Volume was up 3% through February excluding China, and Coke was on track to reach and possibly exceed its financial targets.
But within a month the Tokyo Olympics, of which Coke is a major sponsor, were off. Theaters and restaurants closed in Europe, the Americas and Africa, and billions took shelter in their homes.
Global unit case volumes rose 7% in China in January, then it began to slide. The same pattern was repeated first in Europe, and then in North America.
While sales to homes spiked briefly, almost half of Coke’s sales come from movie chains, vending machines, concerts and other events. Almost all of the volume decline to-date in April came from those places.
And sales of drinks that go in people’s pantries or refrigerators have levelled off.
“The ultimate impact on the second quarter and full year 2020 is unknown at this time, as it will depend heavily on the duration of social distancing and shelter-in-place mandates, as well as the substance and pace of macroeconomic recovery,” the company said in a prepared statement. “However, the impact to the second quarter will be material.”
Coke remains optimistic about a rebound in the second half of this year, but the company is navigating uncharted territory.
Coke’s headquarters are in Georgia, where the state governor has announced aggressive plans to reopen some businesses starting Friday. Those roll-outs would extend to restaurants and other places next week.
CEO James Quincey did not directly address those plans, which are being questioned by health experts. But he does not believe the company’s Atlanta headquarters will open that soon.
When offices do reopen, Coke will do so with temperature monitoring and staggered shifts like it’s now using in Shanghai.
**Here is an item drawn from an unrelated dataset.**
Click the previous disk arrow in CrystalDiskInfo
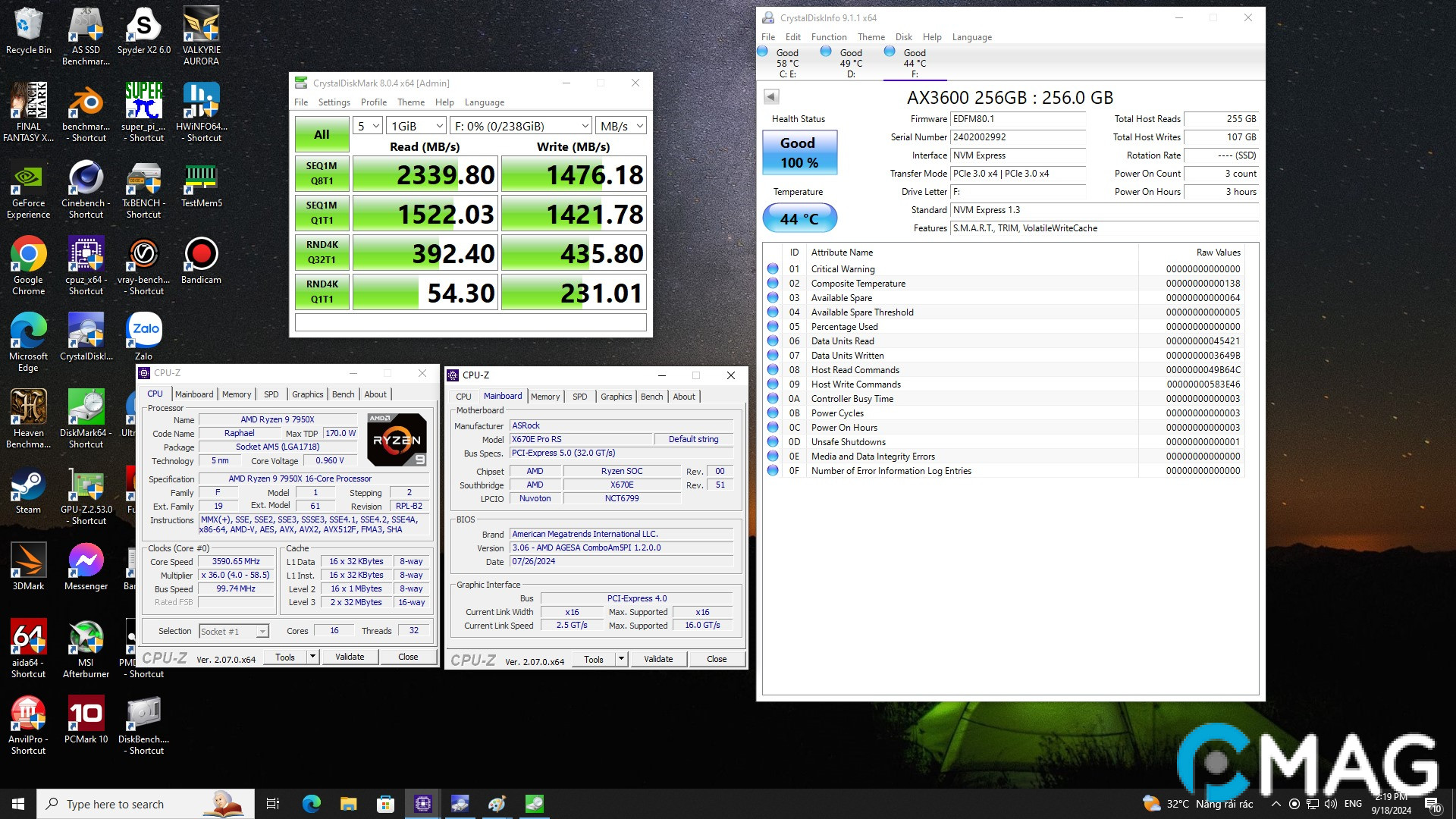Viewport: 1456px width, 819px height. pyautogui.click(x=771, y=96)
Some Coca-Cola labs or technical facilities might open sooner than headquarters and when they do, the company will likely implement strategies like employee temperature monitoring or staggered shifts, like those being used in Shanghai, the only company office that is currently open.
Offices in Shanghai are disinfected at the end of each day.
“We’ll have to see how the health situation performs,” Quincey said Tuesday.
Most Coke employees are still on the job in some way.
Coke has furloughed 14,000 baristas at its Costa coffee chain in China and the United Kingdom, but those workers are being paid, Quincey said.
The company reported Tuesday that first-quarter net income jumped 65% to $2.8 billion, or 64 cents per share.
Adjusted for one-time items, the company earned 51 cents per share, easily beating Wall Street projections of 44 cents per share, according to FactSet.
Coke’s adjusted revenue of $8.6 billion also edged out analyst projections.
Coke has already disregarded earlier projections for the year, but said its financial standing is strong Tuesday. Coke ended 2019 with $8 billion in cash and there was strong demand for a $5 billion debt offering last month.
Plants have reopened in China, where the company checks the temperatures of workers daily. It’s ramped up sanitation measures at all facilities that have opened.
Coke’s shares are flat in early trading.